“Praise the Lord, my soul; all my inmost being, praise his holy name.” So begins Psalm 103, the psalm to which my “Fight Songs” sermon series takes us this Sunday. One thought I’ve had as I’ve studied the psalm is how impoverished our praise is in a typical worship service—nearly any worship service in my experience.
C.S. Lewis, in his book Reflections on the Psalms, doesn’t disagree. At all. In fact, one doubts he’d ever worshiped outside of some stodgy Anglican parish (not that they’re all stodgy!). Still, he says, we shouldn’t on this account lose heart. He writes:
For our “services” both in their conduct and in our power to participate, are merely attempts at worship; never fully successful, often 99.9 per cent failures, sometimes total failures. We are not riders but pupils in the riding school; for most of us the falls and bruises, the aching muscles and the severity of the exercise, far outweigh those few moments in which we were, to our own astonishment, actually galloping without terror and without disaster. To see what the doctrine really means, we must suppose ourselves to be in perfect love with God—drunk with, drowned in, dissolved by, that delight which, far from remaining pent up within ourselves as incommunicable, hence hardly tolerable, bliss, flows out from us incessantly again in effortless and perfect expression, our joy no more separable from the praise in which it liberates and utters itself than the brightness a mirror receives is separable from the brightness it sheds. The Scotch catechism says that man’s chief end is “to glorify God and enjoy Him forever”. But we shall then know that these are the same thing. Fully to enjoy is to glorify. In commanding us to glorify Him, God is inviting us to enjoy Him.

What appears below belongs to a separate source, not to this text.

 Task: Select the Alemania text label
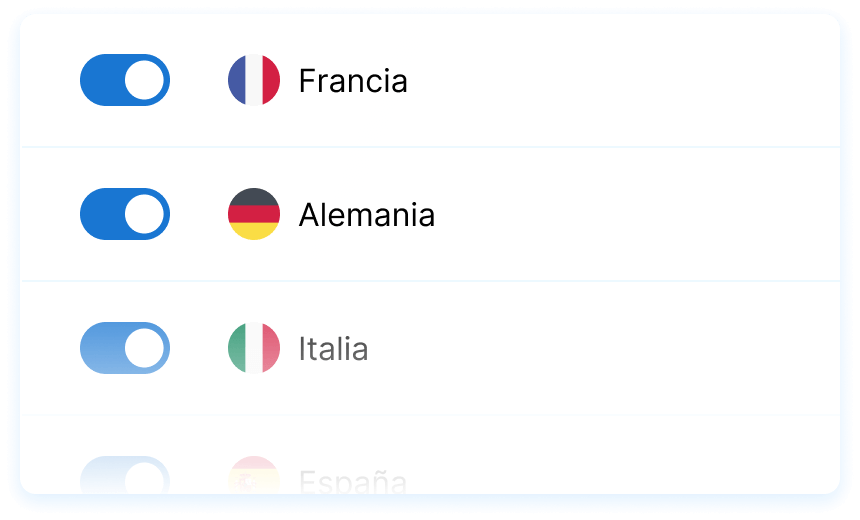(366, 215)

Meanwhile of course we are merely, as Donne says, tuning our instruments. the tuning up of the orchestra can be itself delightful, but only to those who can in some measure, however little, anticipate the symphony. The Jewish sacrifices, and even our own most sacred rites, as they actually occur in human experience, are, like the tuning, promise, not performance. Hence, like the tuning, they may have in them much duty and little delight; or none. But the duty exists for the delight. When we carry out our “religious duties” we are like people digging channels in a waterless land, in order that when at last the water comes, it may find them ready. I mean, for the most part. There are happy moments, even now, when a trickle creeps along the dry beds; and happy souls to whom this happens often.
1. C.S. Lewis, “Reflections on the Psalms,” in The Inspirational Writings of C.S. Lewis (New York: Inspirational Press, 1987), 180.